-- DOCUMENT EXTRACT start --
Data Science
Bivariate Analysis
Discover relationships between two variables and extract actionable business insights using scatter plots, correlation analysis, and statistical tests.
Univariate analysis shows us what individual variables look like. Bivariate analysis answers the harder question: how do variables interact with each other? Does higher customer age lead to bigger orders? Which product categories correlate with better ratings?
Honestly, this is where data science gets interesting. Single variables tell stories. Variable relationships reveal business strategy. And the techniques here work whether you're analyzing 500 orders or 5 million.
Visual Relationship Detection
Your eyes process relationships faster than any correlation coefficient. Start visual. Always. The best analysts I know spend 60% of their bivariate time creating plots.
The scenario: Flipkart's pricing team needs to understand if customer age affects order values. Leadership wants evidence within 2 hours for tomorrow's strategy meeting.
# Load and inspect the dataset first
import pandas as pd
import matplotlib.pyplot as plt
df = pd.read_csv('dataplexa_ecommerce.csv')
print(f"Dataset shape: {df.shape}")
print(f"Age range: {df['customer_age'].min()}-{df['customer_age'].max()}")
print(f"Revenue range: INR {df['revenue'].min():,.0f} - {df['revenue'].max():,.0f}")
Dataset shape: (8500, 11) Age range: 18-65 Revenue range: INR 524 - 198,750
What just happened?
We got quick bounds on both variables. customer_age spans 47 years, revenue has a huge range from INR 524 to nearly 2 lakhs. Try this: always check ranges before plotting to set appropriate scales.
Now create the fundamental relationship plot:
# Create scatter plot to visualize age vs revenue relationship
plt.figure(figsize=(10, 6))
plt.scatter(df['customer_age'], df['revenue'], alpha=0.6, color='#0f766e')
plt.xlabel('Customer Age (years)', fontsize=12)
plt.ylabel('Revenue (INR)', fontsize=12)
plt.title('Customer Age vs Order Revenue', fontsize=14, fontweight='bold')
plt.grid(True, alpha=0.3)
-- DOCUMENT EXTRACT end --
-- GIVEN ENTRIES start --
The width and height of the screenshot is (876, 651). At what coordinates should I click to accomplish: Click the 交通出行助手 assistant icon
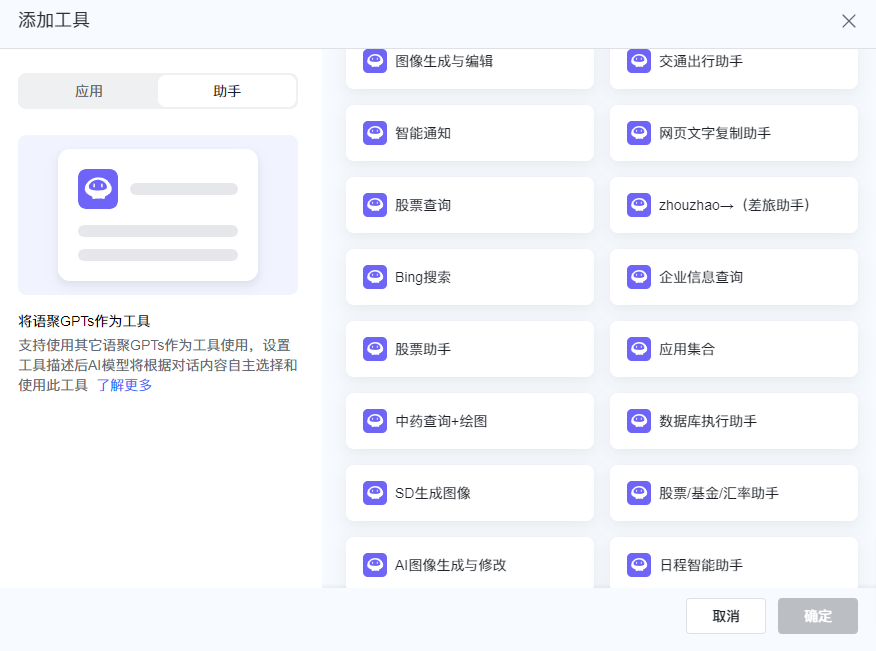pyautogui.click(x=639, y=61)
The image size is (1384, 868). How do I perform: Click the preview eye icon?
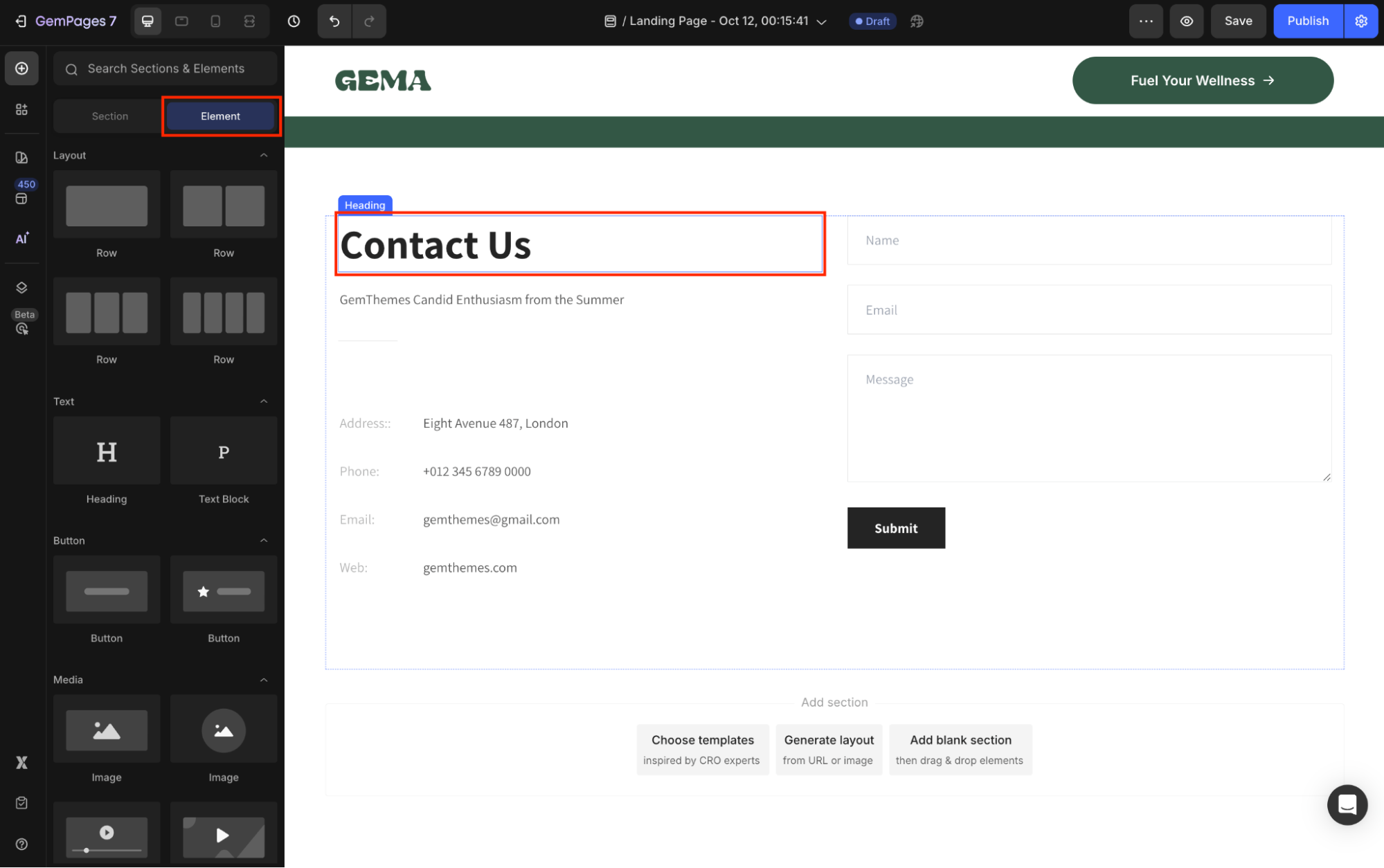tap(1186, 21)
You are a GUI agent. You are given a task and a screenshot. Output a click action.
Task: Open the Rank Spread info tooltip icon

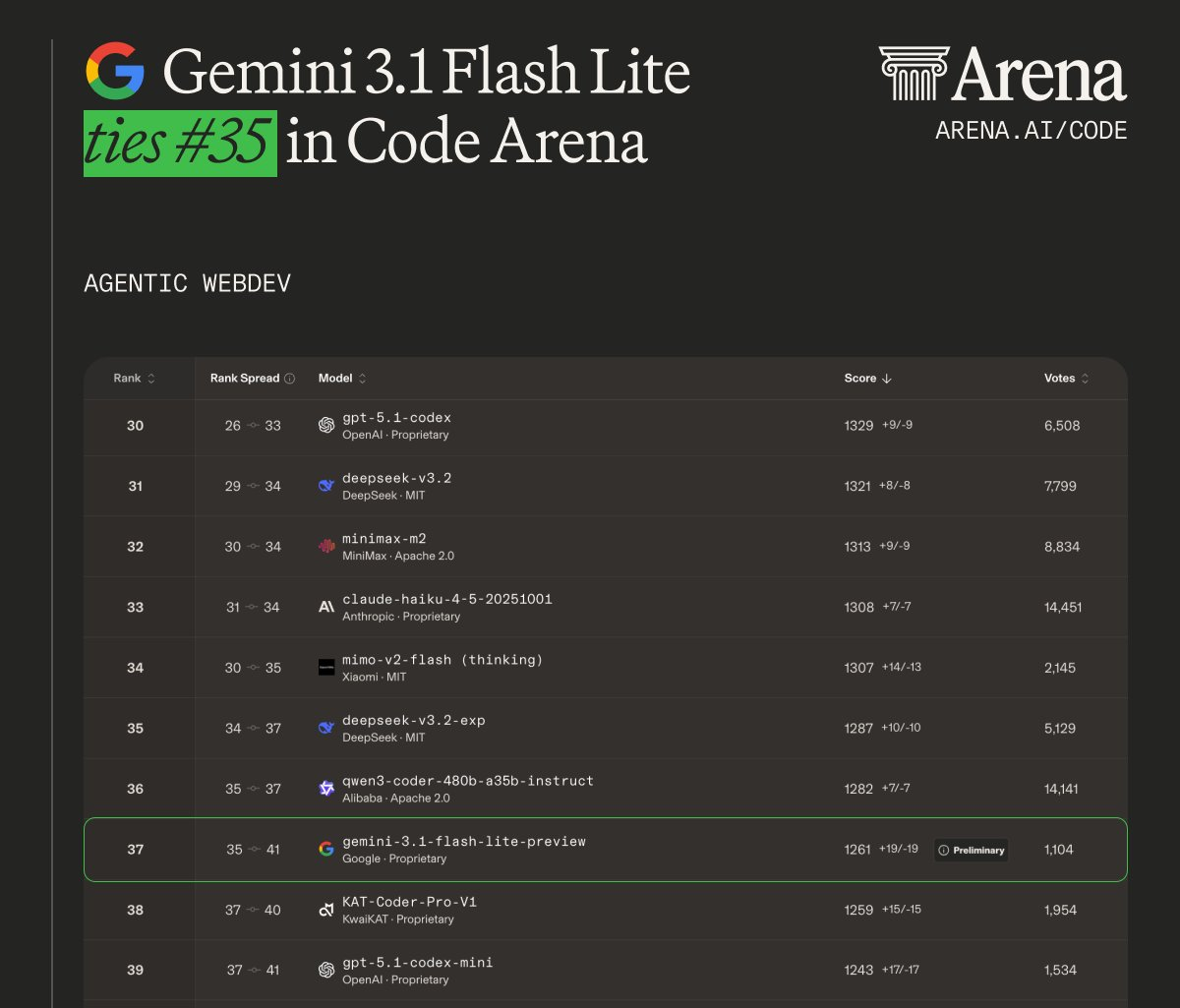(x=290, y=378)
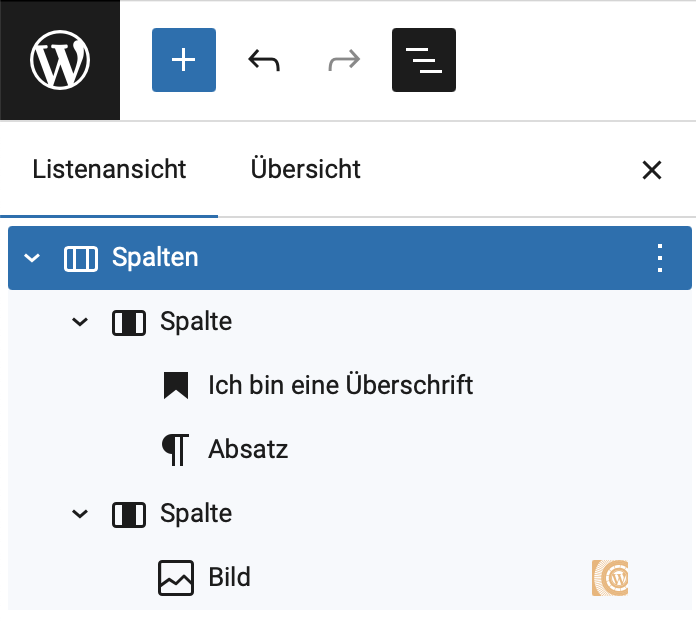Screen dimensions: 696x622
Task: Open options menu for Spalten block
Action: coord(660,258)
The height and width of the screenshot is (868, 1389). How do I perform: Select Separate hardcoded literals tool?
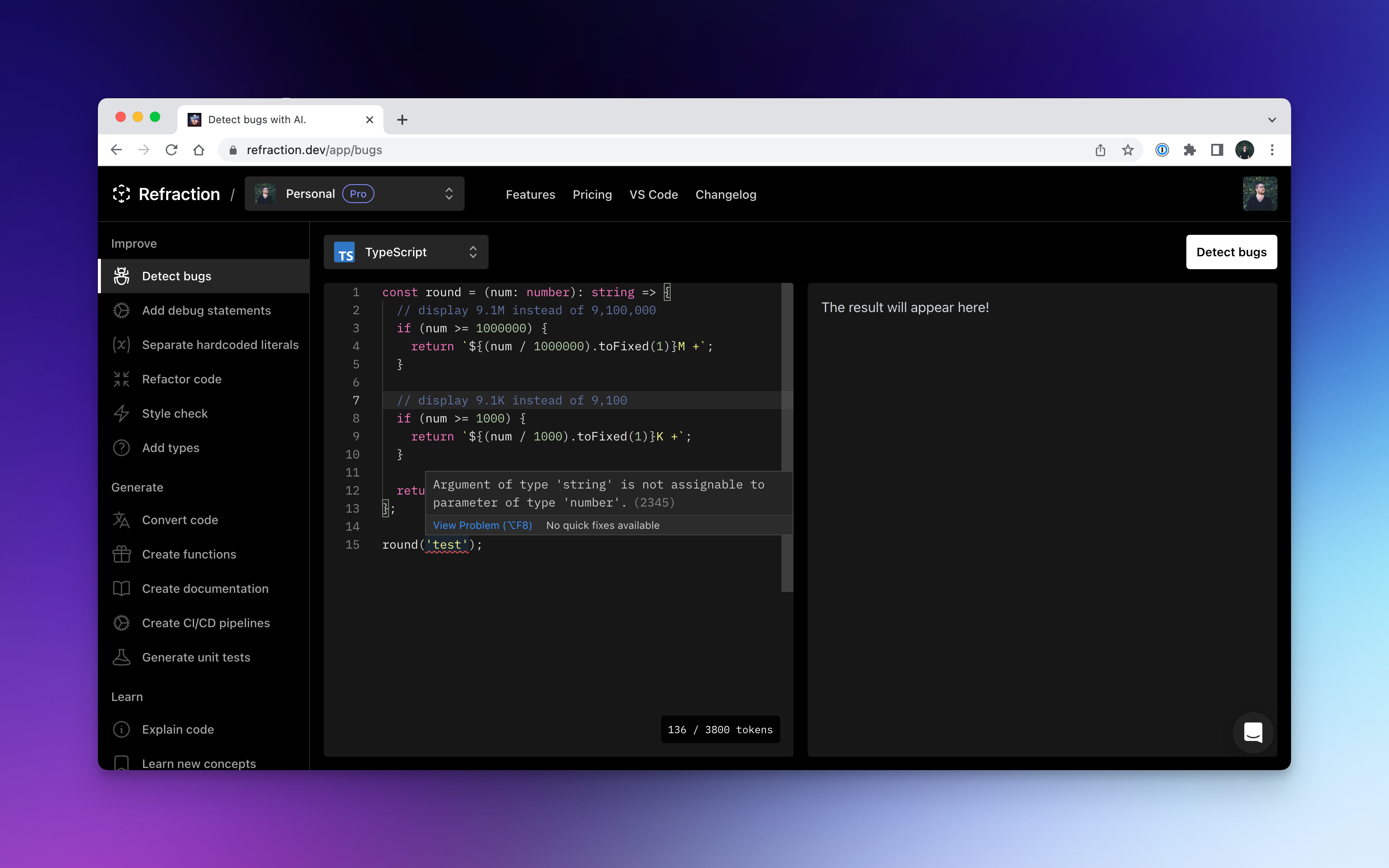(x=221, y=344)
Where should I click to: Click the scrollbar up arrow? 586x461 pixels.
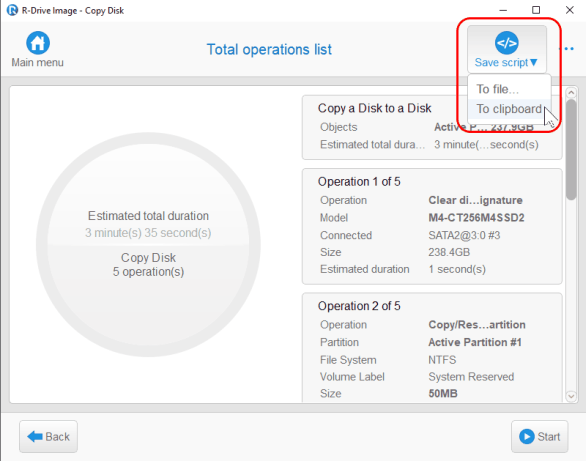click(x=571, y=92)
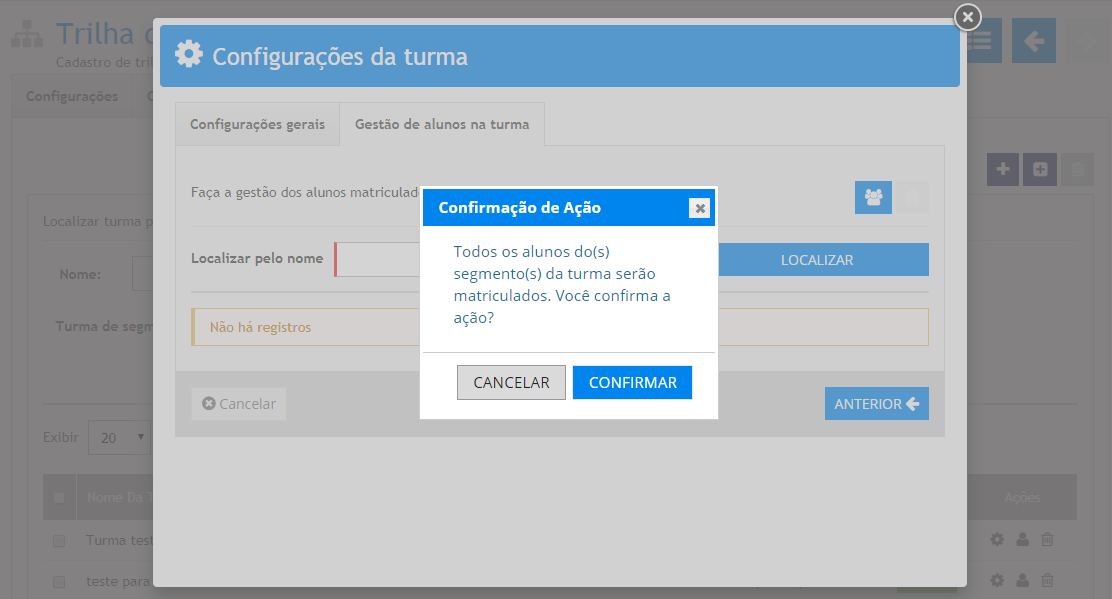Toggle the select-all checkbox in table header

(59, 497)
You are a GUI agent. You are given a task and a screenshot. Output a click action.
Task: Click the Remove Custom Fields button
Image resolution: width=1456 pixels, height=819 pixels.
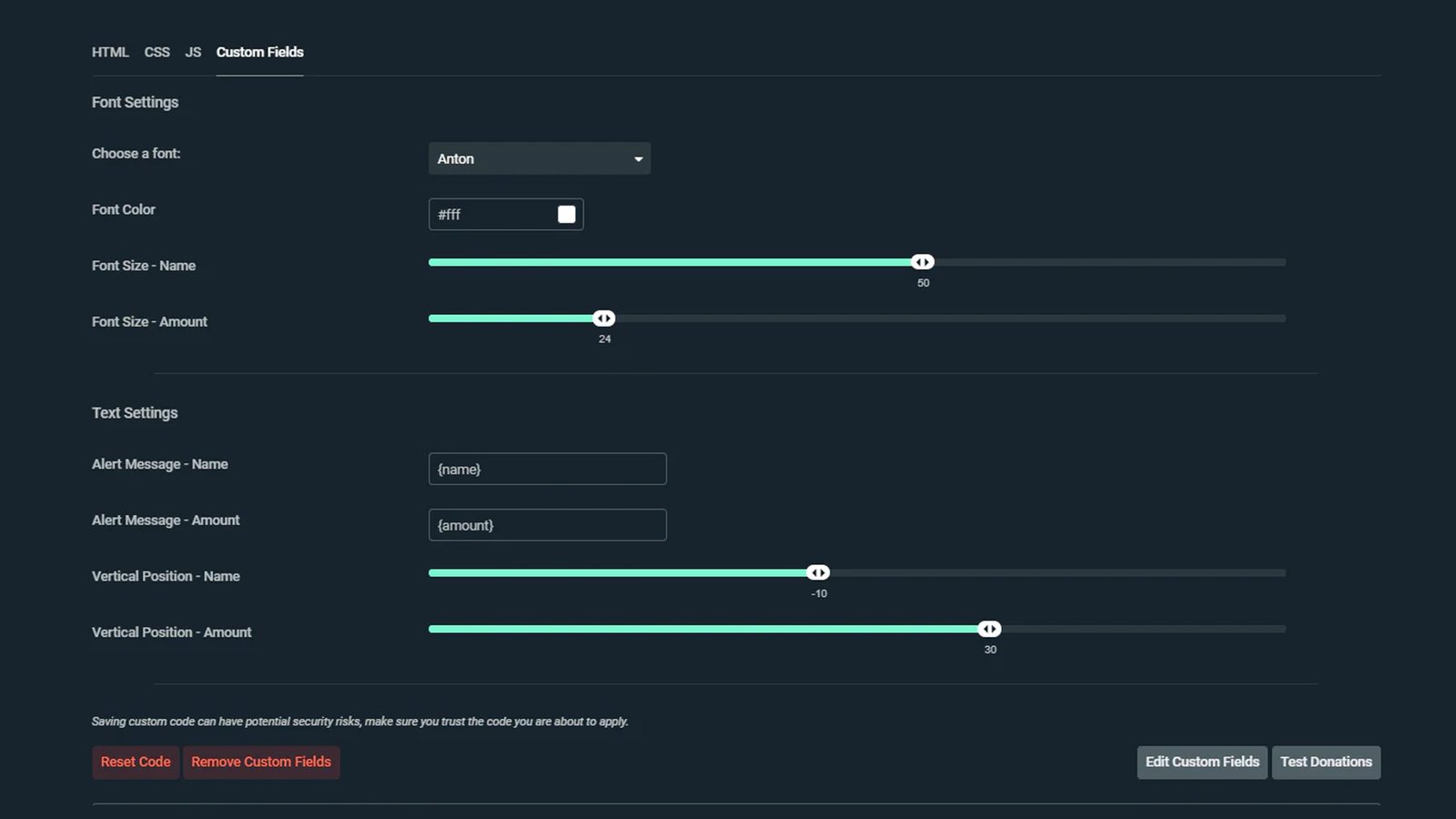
-- GIVEN ENTRIES end --
TASK INSTRUCTIONS:
A – In the listing, swap "preview eye icon" for "settings gear icon" in everything from its first line down to the line containing "tap(1186, 21)", keep all else unchanged, and leave the pictures out.
B – Carry on the bivariate analysis tutorial from the point where it stops.
The bivariate analysis tutorial and the listing have no connection to each other.

EXPECTED RESULTS:
A –
The width and height of the screenshot is (876, 651). At what coordinates should I click to accomplish: Click the 交通出行助手 assistant icon
pyautogui.click(x=639, y=61)
The image size is (1384, 868). How do I perform: Click the settings gear icon?
tap(1186, 21)

B –
plt.show()
[Scatter plot displayed showing positive correlation between age and revenue]
What just happened?
The scatter plot reveals an upward trend - older customers generally place higher-value orders. alpha=0.6 makes overlapping points visible. Try this: look for patterns, clusters, or outliers before calculating any statistics.
Clear positive correlation: older customers consistently generate higher revenue per order
The pattern is obvious. Customers in their 50s and 60s place orders worth 3-4x more than customers in their 20s. But how strong is this relationship? Visual inspection suggests correlation, but business decisions need numbers.
Correlation Analysis
Correlation coefficients measure relationship strength on a scale from -1 to +1. Here's what matters: 0.7+ is strong, 0.3-0.7 is moderate, below 0.3 is weak. Negative values indicate inverse relationships.
Pearson Correlation
Measures linear relationships. Assumes normal distribution. Most common in business analysis.
Spearman Correlation
Measures monotonic relationships. Works with non-normal data and outliers.
The scenario: Swiggy's analytics team needs correlation coefficients for their quarterly business review. They want both Pearson and Spearman to account for data skewness.
# Calculate both correlation types
from scipy.stats import pearsonr, spearmanr
# Pearson correlation for linear relationships
pearson_corr, pearson_p = pearsonr(df['customer_age'], df['revenue'])
print(f"Pearson correlation: {pearson_corr:.3f}")
print(f"P-value: {pearson_p:.6f}")
print(f"Relationship strength: {'Strong' if abs(pearson_corr) > 0.7 else 'Moderate' if abs(pearson_corr) > 0.3 else 'Weak'}")
Pearson correlation: 0.684 P-value: 0.000012 Relationship strength: Moderate
# Spearman correlation for monotonic relationships
spearman_corr, spearman_p = spearmanr(df['customer_age'], df['revenue'])
print(f"Spearman correlation: {spearman_corr:.3f}")
print(f"P-value: {spearman_p:.6f}")
# Check if correlations differ significantly
diff = abs(pearson_corr - spearman_corr)
print(f"\nCorrelation difference: {diff:.3f}")
print("Data linearity:", "Linear" if diff < 0.1 else "Non-linear patterns present")
Spearman correlation: 0.697 P-value: 0.000008 Correlation difference: 0.013 Data linearity: Linear
What just happened?
Both correlations (~0.69) indicate moderate-to-strong positive relationship. P-value < 0.05 confirms statistical significance. The small difference (0.013) suggests linear relationship without major outliers. Try this: always report both correlation and p-value together.
📊 Data Insight
Customer age explains 47% of revenue variance (0.684² = 0.468). For every 10-year age increase, expect roughly 25% higher order values based on this correlation strength.
Correlation Matrix Analysis
Single correlations tell part of the story. Correlation matrices reveal the complete relationship landscape across all numerical variables simultaneously.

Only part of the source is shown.